**DOCUMENT SECTION:**
Sunday, March 16, 2008

The Soul of the Black Church

While it is tempting to get bogged down in the details and political ramifications of Barack Obama's race speech (i.e. Mr. Wright's racism was excused...), there is a bigger issue that surfaced as a result of this. Through the mouth of Obama, those of us on the outside got a rare glimpse into the soul of the black church. Personally, as a Christian and a pastor, I have been concerned about the black church for some time. While many would say it is none of my business, I would argue that as a Christian, all my brothers and sisters in Christ are my business. I am my brother's keeper, and I must stand against any teachings that destroy the souls of men. For that reason, I want to express a few of my concerns for the black church.

"For me to live is black."
For many black Christians, their lives and their faiths are defined by being black. A quick trip to the webpage of Trinity United Church of Christ (Obama's church and a member of one of the most liberal denominations in the nation) reveals that they offer a "Black worship service and ministries that address the Black community." Being black is the center of their existence. They interpret the Gospel of Christ through the lens of race. An excerpt from Obama's speech shows this. He describes his first time worshiping at Trinity UCC:

"At the foot of that cross, inside the thousands of churches across the city, I imagined the stories of ordinary black people merging with the stories of David and Goliath, Moses and Pharaoh, the Christians in the lion’s den, Ezekiel’s field of dry bones. Those stories – of survival, and freedom, and hope – became our story, my story; the blood that had spilled was our blood, the tears our tears; until this black church, on this bright day, seemed once more a vessel carrying the story of a people into future generations and into a larger world."


From the Exodus of Israel to the Cross of Christ, everything is viewed through the lens of race and racism. Paul's words, "for me to live is Christ" are replaced with "for me to live is black." Please understand, I'm not saying that every black Christian believes this way. However, this mindset - openly expressed by Obama - is not uncommon.

**TASKS:**
[A] Answer these questions about the post on the black church, one per line:
(i) What date appears at the top of the post?
(ii) According to the post, what does the webpage of Trinity United Church of Christ say the church offers?
(iii) Which words of Paul does the post say are replaced, and with what words?
[B] Write out the passage of the post on the black church word for word, from "Sunday, March 16, 2008" to "for the black church.".
[C] Continue the post on the black church from the point where it stops.
The records come from a source separate from the post on the black church.

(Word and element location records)
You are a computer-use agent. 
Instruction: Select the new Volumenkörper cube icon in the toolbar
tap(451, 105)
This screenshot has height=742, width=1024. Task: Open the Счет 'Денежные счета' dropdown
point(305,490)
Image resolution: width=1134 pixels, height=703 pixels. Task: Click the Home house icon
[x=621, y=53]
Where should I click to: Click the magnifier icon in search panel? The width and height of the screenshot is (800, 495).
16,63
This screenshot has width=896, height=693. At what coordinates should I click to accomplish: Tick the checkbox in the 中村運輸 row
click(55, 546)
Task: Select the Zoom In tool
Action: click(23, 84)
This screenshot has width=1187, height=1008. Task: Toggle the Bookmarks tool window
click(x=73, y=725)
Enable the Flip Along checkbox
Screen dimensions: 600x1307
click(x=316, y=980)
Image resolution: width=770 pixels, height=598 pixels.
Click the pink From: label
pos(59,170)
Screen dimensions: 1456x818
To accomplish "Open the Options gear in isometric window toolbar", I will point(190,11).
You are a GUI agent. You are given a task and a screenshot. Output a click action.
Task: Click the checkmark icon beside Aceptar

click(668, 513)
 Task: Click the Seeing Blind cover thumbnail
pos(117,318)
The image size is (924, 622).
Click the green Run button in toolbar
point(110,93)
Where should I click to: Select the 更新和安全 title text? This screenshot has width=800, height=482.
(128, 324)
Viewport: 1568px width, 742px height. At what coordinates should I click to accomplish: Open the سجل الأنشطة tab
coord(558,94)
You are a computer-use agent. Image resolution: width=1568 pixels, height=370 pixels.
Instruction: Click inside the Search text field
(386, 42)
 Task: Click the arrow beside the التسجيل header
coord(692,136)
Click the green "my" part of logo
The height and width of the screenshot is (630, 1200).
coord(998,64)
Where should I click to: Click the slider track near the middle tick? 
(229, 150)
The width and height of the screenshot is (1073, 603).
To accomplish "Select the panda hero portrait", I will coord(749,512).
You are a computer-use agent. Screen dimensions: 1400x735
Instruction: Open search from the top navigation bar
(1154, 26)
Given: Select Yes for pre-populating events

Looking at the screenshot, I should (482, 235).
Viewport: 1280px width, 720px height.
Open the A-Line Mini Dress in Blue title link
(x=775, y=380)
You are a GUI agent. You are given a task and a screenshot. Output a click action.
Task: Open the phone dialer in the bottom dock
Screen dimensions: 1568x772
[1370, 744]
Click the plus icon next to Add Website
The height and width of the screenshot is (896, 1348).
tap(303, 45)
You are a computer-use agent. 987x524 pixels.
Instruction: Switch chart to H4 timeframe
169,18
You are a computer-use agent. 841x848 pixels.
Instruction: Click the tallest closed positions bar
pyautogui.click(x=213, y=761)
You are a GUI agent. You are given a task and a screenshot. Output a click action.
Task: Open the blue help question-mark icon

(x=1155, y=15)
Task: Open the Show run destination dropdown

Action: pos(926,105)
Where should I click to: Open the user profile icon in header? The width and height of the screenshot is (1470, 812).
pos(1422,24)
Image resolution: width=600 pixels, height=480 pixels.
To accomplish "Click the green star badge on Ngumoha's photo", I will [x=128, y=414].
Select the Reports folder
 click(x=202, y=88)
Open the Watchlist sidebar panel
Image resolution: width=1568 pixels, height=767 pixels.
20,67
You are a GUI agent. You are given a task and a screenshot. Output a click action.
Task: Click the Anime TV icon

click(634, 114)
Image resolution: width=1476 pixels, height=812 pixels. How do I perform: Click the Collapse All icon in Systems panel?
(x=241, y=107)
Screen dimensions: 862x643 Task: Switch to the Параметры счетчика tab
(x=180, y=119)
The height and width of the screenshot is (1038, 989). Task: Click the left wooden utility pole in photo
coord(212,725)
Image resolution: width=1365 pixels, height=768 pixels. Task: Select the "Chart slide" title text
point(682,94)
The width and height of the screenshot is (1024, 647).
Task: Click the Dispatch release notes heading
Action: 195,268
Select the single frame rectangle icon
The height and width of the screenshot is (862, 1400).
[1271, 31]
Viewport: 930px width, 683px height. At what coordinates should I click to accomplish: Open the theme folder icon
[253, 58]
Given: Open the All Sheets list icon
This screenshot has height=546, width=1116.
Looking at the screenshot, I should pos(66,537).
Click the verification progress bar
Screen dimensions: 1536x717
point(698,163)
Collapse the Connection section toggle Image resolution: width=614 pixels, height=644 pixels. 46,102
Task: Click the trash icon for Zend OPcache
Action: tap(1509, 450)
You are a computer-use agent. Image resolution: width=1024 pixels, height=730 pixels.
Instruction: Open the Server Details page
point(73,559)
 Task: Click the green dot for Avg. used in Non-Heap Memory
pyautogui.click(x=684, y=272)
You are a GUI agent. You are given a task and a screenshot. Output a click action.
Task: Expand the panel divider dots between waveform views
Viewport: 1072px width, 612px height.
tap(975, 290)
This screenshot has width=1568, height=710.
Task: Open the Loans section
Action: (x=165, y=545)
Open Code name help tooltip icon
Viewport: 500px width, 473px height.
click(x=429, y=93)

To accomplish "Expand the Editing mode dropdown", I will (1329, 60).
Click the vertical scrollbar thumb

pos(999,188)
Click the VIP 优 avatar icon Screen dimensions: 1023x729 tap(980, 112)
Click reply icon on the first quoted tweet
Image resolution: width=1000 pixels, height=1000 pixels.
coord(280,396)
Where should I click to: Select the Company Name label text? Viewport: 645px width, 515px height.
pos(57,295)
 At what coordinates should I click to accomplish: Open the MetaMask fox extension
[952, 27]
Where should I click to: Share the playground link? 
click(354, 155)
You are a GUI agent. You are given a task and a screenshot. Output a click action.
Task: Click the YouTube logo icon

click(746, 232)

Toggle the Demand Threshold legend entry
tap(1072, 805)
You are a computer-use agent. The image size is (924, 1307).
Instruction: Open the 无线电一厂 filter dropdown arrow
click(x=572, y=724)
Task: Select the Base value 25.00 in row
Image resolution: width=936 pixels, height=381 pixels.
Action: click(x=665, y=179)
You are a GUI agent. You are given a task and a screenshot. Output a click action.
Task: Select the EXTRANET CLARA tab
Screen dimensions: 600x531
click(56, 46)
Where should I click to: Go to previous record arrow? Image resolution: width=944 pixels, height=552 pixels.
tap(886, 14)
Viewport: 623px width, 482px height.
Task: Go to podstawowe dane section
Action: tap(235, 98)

**RESULTS FOR THE EXERCISE:**
[A]
(i) Sunday, March 16, 2008.
(ii) A "Black worship service and ministries that address the Black community."
(iii) Paul's words "for me to live is Christ" are replaced with "for me to live is black."

[B]
Sunday, March 16, 2008

The Soul of the Black Church

While it is tempting to get bogged down in the details and political ramifications of Barack Obama's race speech (i.e. Mr. Wright's racism was excused...), there is a bigger issue that surfaced as a result of this. Through the mouth of Obama, those of us on the outside got a rare glimpse into the soul of the black church. Personally, as a Christian and a pastor, I have been concerned about the black church for some time. While many would say it is none of my business, I would argue that as a Christian, all my brothers and sisters in Christ are my business. I am my brother's keeper, and I must stand against any teachings that destroy the souls of men. For that reason, I want to express a few of my concerns for the black church.

[C]
"Let my people go."
Another common characteristic found in the black church is the idea that all our problems are the result of what someone else has done to us. Obama waxed eloquently on this for quite awhile. He blamed the disparities in the black community on slavery and Jim Crow. Segregation is to blame for the achievement gap between white and black students. Legalized discrimination of the past is to blame for the income gap between whites and blacks. Economic injustice explains the erosion of black families. The lack of basic services (like parks and garbage pick-up) in urban areas explains the violence and neglect among blacks.


In short, Obama has summarized the message coming from so many black pulpits: "We are victims of our heritage. It is not our fault. We were put here by 'them.' So our message for 'them' is, 'Let my people go!'" But this message only produces anger, resentment, and racism. James 3:16 says, "For where jealousy and selfish ambition exist, there will be disorder and every vile practice." This disorder and vile practice is what we see in the black church and community. And it isn't due to slavery and Jim Crow (as evil as those things were). It is due to this self-centered victim mentality preached by too many black pastors.

"Your people shall be my people, and your God my God."

I know that I cannot fully sympathize with the black community; I do not pretend to. I know that black people have been terribly sinned against throughout the history of our nation. I know that even today there exists hatred and all sorts of injustice. I can even understand any deep-seated resentment on their part.

But in Christ there is neither Jew nor Greek, slave nor free, male nor female, black nor white, for we are all one in Christ Jesus. My concern is not with the racism seen in the black community. My concern is with the racism seen in the black church. While I may not be able to identify with the black community at large, I can identify with black Christians for we are one in Christ. To my black brothers and sisters in Christ I say, your race is my race. Your people are my people. Your concerns are my concerns. Because your God is my God! I beg you not to put your people before God's people. Do not put the god of 'my rights' or 'my culture' before the God of Scripture.

"After this I looked, and behold, a great multitude that no one could number, from every nation, from all tribes and peoples and languages, standing before the throne and before the Lamb, clothed in white robes, with palm branches in their hands, and crying out with a loud voice, “Salvation belongs to our God who sits on the throne, and to the Lamb!”

Revelation 7:9-10

16 comments:

The Lindholms said...

Your slant seems to make Obama join in with Wright's divisive rhetoric.

Here's a view that is more in line with what you yourself are saying:

http://alternet.org/election08/80135/?page=1

The full speech at:

http://www.cbsnews.com/stories/2008/03/18/politics/main3947908.shtml

-Will

The Culbertsons said...

Will,
Either I missed the mark or you missed the point. This isn't about Obama for me. This is about the Church. Obama just opened the door for me to discuss this. My point is that the black church tends to be more black than biblical.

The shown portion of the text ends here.